▶ EXTRACT PROVIDED:
────────

10. Freeze and Pixillate : Sounds a bit like previous instrumentals… not different enough. Though Monster Magnet do know how to mix screaming into an instrumental better than anyone.

11. A Thousand Stars : Some of the lyrics are quite good... And a nice MM bridge... Still something missing though.

12. Slap in the Face : Starts with a good clean riff, dirties it up, then there’s a pause and Dave says, “Ahhh… Go!”. I like it. It’s been done before but I like it… Surprising funk-type break to lead into the second verse... Thumbs up.

13. Little Bag of Gloom : ...Oh my god. It just finished. Quite a stunning effect. Who’d have guessed that song was only going to be 2:18?

2 comments:

Anonymous said...

I stumbled upon this blog on my ongoing quest to keep on top of Monster Magnet news. I really enjoyed it, not many people know about MM which is a shame because they bring honesty and integrity to this current limp music scene. Was a pleasure to read mate

Metalbob

Craig Cliff said...

Thanks Metalbob

Re-reading this post of mine reminded me how much I was looking forward to hearing these new songs on their European tour at the end of '08. A 'greatest hits' concert was cool, but one or two of these new songs would have been awesome.

────────

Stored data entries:
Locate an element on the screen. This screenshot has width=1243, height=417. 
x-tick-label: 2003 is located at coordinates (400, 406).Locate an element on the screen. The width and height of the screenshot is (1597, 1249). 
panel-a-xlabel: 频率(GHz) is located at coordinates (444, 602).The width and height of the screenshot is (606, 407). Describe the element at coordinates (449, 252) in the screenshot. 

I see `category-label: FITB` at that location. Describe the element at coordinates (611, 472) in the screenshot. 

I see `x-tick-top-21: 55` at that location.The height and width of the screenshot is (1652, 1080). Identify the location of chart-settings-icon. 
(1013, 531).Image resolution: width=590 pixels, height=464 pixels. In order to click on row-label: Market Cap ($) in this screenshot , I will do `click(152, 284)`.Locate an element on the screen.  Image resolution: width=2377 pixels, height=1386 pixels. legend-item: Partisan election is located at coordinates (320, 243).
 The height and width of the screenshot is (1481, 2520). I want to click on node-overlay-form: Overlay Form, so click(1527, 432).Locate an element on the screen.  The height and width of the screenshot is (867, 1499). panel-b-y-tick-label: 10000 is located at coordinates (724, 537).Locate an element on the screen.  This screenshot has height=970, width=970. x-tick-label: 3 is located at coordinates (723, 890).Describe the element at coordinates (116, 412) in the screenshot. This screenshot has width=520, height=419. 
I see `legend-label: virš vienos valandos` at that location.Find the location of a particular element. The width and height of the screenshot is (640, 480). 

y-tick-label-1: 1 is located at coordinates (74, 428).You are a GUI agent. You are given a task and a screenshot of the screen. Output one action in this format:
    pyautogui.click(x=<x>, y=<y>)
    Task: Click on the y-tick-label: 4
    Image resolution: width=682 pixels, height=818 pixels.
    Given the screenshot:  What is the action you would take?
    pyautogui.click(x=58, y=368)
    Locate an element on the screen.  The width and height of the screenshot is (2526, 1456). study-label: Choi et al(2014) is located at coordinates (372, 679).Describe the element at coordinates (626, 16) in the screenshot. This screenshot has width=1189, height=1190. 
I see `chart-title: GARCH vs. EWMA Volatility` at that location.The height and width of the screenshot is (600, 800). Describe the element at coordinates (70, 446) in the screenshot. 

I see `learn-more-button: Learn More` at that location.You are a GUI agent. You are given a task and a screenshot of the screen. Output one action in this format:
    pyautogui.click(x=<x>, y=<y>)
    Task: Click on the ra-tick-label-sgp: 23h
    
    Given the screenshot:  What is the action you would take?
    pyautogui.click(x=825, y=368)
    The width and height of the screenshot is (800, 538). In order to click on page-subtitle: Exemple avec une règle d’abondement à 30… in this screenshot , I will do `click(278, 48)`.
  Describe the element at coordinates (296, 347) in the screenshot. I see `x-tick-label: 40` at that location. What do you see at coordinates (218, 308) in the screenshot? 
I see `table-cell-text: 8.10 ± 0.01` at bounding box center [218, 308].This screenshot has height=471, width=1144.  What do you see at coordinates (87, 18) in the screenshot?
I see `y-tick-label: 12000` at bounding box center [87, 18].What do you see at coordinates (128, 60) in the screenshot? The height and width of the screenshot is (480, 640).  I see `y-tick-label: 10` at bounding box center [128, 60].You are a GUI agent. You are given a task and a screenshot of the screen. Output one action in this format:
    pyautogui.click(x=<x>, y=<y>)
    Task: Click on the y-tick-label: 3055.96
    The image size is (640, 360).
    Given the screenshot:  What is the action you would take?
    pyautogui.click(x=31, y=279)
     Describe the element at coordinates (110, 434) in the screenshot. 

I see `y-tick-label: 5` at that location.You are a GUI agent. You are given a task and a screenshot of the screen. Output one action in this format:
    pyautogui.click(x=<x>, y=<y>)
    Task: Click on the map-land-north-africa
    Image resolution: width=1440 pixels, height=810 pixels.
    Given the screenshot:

────────

▶ THINGS TO DO:
**a)** For each statement about the Monster Magnet review, answer yes or no, and quote the exact words from the review that decide it. (i) "Little Bag of Gloom" lasts 2:18. (ii) The reviewer gives "A Thousand Stars" a thumbs up. (iii) Metalbob writes that few people know about Monster Magnet.
**b)** In the Monster Magnet review, what does Dave say after the pause in "Slap in the Face"?
**c)** Return everything in the Monster Magnet review from "10. Freeze and" down to "Anonymous said...".

▶ OUTPUTS IN ORDER:
**a)**
(i) Yes: "Who’d have guessed that song was only going to be 2:18?"
(ii) No: "Still something missing though."
(iii) Yes: "not many people know about MM which is a shame"

**b)** “Ahhh… Go!”

**c)**
10. Freeze and Pixillate : Sounds a bit like previous instrumentals… not different enough. Though Monster Magnet do know how to mix screaming into an instrumental better than anyone.

11. A Thousand Stars : Some of the lyrics are quite good... And a nice MM bridge... Still something missing though.

12. Slap in the Face : Starts with a good clean riff, dirties it up, then there’s a pause and Dave says, “Ahhh… Go!”. I like it. It’s been done before but I like it… Surprising funk-type break to lead into the second verse... Thumbs up.

13. Little Bag of Gloom : ...Oh my god. It just finished. Quite a stunning effect. Who’d have guessed that song was only going to be 2:18?

2 comments:

Anonymous said...